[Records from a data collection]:
# # #

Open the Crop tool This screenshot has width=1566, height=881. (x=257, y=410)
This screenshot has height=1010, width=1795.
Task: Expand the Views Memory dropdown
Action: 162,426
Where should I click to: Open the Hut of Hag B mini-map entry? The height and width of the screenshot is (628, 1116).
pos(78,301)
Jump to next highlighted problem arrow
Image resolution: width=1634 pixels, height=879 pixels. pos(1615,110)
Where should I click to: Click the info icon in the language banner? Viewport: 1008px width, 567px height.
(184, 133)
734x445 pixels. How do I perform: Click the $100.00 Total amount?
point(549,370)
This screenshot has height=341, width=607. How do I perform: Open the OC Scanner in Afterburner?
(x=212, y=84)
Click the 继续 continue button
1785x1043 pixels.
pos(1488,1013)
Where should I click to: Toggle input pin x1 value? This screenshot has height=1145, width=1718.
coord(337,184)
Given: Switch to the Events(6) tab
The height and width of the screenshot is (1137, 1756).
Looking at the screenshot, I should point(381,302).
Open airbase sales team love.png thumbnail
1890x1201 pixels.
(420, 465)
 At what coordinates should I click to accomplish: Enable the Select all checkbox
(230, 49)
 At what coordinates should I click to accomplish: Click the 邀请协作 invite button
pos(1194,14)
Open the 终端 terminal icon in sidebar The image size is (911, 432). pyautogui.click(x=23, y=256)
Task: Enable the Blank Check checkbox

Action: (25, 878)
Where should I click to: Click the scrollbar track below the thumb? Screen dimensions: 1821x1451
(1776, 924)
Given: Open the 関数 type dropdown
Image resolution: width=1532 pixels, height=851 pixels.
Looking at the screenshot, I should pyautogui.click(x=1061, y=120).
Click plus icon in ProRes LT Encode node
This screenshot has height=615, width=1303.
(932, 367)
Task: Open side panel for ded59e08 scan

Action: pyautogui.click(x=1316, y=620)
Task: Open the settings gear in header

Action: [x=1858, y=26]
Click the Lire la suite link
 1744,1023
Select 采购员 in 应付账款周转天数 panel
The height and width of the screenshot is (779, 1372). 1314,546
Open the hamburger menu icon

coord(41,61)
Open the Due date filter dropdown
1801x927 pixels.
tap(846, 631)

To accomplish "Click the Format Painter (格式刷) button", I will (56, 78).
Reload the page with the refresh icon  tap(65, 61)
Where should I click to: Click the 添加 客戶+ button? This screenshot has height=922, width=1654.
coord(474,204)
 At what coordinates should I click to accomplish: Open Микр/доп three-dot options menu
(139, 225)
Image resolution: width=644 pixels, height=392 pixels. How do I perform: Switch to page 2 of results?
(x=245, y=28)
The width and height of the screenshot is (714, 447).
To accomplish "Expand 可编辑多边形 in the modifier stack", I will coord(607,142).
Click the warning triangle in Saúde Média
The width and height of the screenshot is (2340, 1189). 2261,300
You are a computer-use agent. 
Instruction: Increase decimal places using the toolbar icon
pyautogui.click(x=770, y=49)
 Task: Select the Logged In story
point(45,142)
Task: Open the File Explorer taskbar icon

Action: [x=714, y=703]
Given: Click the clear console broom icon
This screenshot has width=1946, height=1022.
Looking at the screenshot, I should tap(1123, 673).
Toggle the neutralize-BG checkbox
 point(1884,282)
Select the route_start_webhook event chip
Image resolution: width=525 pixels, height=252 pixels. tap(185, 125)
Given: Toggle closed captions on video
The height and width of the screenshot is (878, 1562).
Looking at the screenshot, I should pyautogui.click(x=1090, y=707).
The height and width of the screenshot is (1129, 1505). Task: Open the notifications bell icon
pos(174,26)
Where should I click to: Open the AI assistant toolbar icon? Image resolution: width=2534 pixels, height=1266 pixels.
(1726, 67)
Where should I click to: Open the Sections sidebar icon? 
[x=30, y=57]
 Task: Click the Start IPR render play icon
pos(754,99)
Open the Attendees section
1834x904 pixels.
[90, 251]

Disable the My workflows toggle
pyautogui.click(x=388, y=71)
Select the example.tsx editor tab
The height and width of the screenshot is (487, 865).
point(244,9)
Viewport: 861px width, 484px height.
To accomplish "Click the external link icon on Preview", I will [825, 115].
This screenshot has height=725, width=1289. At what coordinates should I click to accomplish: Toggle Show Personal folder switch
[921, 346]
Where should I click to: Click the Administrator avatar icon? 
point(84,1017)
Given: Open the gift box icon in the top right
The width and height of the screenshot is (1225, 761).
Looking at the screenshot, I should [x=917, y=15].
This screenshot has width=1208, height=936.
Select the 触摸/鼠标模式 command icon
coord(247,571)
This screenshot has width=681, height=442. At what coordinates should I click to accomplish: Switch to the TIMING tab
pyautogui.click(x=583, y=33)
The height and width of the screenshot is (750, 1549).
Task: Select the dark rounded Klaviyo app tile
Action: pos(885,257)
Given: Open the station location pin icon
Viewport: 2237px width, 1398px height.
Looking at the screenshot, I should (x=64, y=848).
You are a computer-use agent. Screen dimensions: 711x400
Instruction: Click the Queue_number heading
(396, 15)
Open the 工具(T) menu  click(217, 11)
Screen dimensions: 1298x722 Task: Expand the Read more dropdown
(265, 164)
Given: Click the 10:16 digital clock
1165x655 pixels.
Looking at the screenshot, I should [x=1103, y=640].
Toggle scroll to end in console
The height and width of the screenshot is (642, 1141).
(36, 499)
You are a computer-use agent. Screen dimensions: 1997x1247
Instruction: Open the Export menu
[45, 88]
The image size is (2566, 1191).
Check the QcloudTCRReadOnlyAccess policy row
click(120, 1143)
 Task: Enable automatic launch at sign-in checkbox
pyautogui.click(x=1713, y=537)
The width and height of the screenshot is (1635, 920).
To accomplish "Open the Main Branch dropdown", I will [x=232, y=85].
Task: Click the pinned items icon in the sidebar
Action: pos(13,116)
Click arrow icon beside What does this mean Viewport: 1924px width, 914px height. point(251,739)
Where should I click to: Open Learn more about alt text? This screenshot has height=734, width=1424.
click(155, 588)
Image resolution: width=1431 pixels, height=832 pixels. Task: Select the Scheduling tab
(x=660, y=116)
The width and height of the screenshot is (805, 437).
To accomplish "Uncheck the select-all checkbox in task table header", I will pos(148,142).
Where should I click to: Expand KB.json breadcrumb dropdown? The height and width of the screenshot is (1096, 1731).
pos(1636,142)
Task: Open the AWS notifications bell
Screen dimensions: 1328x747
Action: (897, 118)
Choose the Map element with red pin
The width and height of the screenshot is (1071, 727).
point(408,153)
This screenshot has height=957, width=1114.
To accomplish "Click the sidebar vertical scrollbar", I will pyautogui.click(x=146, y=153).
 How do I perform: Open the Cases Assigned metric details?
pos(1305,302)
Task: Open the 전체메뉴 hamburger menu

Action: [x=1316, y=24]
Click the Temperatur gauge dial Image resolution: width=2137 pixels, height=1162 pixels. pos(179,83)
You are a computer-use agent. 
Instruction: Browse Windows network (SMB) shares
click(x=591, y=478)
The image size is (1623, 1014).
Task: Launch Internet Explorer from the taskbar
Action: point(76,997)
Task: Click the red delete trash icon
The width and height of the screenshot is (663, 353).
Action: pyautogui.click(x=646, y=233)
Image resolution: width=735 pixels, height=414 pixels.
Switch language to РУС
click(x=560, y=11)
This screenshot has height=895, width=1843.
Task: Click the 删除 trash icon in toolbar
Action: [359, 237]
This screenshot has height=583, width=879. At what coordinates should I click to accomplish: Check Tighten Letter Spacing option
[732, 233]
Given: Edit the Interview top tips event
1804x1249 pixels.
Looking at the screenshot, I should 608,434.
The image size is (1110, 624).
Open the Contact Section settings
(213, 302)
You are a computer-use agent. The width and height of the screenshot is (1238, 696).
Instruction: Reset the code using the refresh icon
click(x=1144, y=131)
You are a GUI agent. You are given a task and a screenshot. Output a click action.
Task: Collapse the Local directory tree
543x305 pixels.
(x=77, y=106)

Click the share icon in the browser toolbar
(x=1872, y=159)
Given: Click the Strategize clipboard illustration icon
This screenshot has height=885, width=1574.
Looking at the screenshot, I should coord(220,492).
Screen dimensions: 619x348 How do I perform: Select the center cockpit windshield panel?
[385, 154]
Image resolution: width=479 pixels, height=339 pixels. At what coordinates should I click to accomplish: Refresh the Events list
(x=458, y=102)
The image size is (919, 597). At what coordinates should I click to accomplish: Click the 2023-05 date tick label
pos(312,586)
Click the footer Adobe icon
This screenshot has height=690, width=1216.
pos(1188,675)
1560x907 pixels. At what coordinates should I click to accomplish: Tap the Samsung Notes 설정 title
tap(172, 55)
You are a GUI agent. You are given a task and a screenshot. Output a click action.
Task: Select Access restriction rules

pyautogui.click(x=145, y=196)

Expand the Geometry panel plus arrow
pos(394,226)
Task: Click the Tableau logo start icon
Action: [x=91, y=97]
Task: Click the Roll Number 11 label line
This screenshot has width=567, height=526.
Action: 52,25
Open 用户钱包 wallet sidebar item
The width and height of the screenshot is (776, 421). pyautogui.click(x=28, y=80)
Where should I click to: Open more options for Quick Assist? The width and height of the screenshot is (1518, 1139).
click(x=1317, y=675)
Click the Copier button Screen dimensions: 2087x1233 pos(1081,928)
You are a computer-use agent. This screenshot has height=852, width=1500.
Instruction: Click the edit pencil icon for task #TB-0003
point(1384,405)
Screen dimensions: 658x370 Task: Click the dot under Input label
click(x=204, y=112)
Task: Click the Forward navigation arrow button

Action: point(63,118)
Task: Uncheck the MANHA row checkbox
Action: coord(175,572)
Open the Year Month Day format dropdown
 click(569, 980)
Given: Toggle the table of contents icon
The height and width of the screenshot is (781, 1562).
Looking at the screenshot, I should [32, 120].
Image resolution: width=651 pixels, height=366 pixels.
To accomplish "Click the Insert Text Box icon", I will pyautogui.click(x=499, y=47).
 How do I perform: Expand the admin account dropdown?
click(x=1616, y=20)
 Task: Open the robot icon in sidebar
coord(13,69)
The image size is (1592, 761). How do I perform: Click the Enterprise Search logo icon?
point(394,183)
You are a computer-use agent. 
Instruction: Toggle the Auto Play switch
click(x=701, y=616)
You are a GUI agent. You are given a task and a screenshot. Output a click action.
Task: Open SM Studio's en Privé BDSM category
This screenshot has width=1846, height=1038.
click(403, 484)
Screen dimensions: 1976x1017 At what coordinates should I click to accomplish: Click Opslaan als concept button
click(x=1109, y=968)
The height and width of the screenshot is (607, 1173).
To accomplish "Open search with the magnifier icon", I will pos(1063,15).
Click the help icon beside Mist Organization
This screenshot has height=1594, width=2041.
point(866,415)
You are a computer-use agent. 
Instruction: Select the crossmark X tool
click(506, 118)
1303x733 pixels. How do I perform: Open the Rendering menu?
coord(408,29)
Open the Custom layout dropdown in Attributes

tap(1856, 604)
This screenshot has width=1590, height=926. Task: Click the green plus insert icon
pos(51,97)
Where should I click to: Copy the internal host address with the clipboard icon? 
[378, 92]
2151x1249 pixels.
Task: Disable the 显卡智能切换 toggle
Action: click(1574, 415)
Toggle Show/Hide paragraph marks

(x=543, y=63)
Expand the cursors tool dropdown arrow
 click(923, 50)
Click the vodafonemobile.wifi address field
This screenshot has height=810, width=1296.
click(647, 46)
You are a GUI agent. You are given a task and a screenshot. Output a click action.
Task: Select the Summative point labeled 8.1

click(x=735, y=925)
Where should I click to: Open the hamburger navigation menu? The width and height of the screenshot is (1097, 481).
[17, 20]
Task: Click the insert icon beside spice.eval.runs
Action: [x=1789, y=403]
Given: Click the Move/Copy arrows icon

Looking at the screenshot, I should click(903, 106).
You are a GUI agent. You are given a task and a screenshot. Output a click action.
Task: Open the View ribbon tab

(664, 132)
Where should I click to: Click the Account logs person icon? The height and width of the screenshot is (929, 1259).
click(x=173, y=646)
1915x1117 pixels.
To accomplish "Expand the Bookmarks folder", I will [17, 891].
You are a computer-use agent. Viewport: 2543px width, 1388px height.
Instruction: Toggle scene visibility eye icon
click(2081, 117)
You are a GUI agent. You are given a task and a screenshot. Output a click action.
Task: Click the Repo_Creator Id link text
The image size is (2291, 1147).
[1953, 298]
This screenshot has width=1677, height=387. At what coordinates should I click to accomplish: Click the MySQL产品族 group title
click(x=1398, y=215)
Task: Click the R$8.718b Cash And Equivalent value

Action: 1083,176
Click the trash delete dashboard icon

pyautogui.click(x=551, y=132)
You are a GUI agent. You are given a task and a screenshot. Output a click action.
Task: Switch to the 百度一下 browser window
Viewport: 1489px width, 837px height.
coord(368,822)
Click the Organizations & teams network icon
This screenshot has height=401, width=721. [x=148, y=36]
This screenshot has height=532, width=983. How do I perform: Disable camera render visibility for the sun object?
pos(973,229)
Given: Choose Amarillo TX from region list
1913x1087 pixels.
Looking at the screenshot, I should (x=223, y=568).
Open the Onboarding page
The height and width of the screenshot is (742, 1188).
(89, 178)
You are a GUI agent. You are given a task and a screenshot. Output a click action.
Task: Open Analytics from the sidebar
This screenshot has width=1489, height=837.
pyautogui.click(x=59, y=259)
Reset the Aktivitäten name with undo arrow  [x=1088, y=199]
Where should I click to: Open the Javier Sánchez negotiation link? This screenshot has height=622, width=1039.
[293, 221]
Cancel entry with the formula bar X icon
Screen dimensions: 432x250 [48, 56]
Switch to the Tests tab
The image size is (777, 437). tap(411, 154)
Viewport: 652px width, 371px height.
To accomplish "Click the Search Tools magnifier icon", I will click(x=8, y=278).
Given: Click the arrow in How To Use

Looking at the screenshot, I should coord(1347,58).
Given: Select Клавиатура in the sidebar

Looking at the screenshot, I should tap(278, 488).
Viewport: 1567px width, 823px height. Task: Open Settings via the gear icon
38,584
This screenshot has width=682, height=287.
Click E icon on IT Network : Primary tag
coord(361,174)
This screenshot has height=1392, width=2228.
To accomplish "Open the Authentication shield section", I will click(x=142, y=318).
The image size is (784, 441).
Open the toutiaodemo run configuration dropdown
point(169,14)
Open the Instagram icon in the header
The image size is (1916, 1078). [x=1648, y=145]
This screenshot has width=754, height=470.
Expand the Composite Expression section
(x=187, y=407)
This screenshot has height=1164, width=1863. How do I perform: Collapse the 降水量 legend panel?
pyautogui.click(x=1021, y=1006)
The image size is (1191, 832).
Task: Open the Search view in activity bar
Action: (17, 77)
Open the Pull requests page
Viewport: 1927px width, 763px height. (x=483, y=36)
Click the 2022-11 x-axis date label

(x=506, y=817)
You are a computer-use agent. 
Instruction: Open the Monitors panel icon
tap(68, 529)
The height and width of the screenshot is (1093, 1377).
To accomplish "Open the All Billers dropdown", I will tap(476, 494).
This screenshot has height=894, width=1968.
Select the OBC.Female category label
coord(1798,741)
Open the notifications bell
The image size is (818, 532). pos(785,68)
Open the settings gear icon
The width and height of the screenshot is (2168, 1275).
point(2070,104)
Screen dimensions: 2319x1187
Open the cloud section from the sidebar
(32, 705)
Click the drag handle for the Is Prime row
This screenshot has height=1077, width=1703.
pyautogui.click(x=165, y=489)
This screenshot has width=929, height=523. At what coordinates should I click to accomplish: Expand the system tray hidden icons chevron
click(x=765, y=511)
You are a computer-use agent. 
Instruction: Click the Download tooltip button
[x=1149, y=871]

# # #

Lines in the records above that carry the word "console" are to be located and copied.

Given: Click the clear console broom icon
Toggle scroll to end in console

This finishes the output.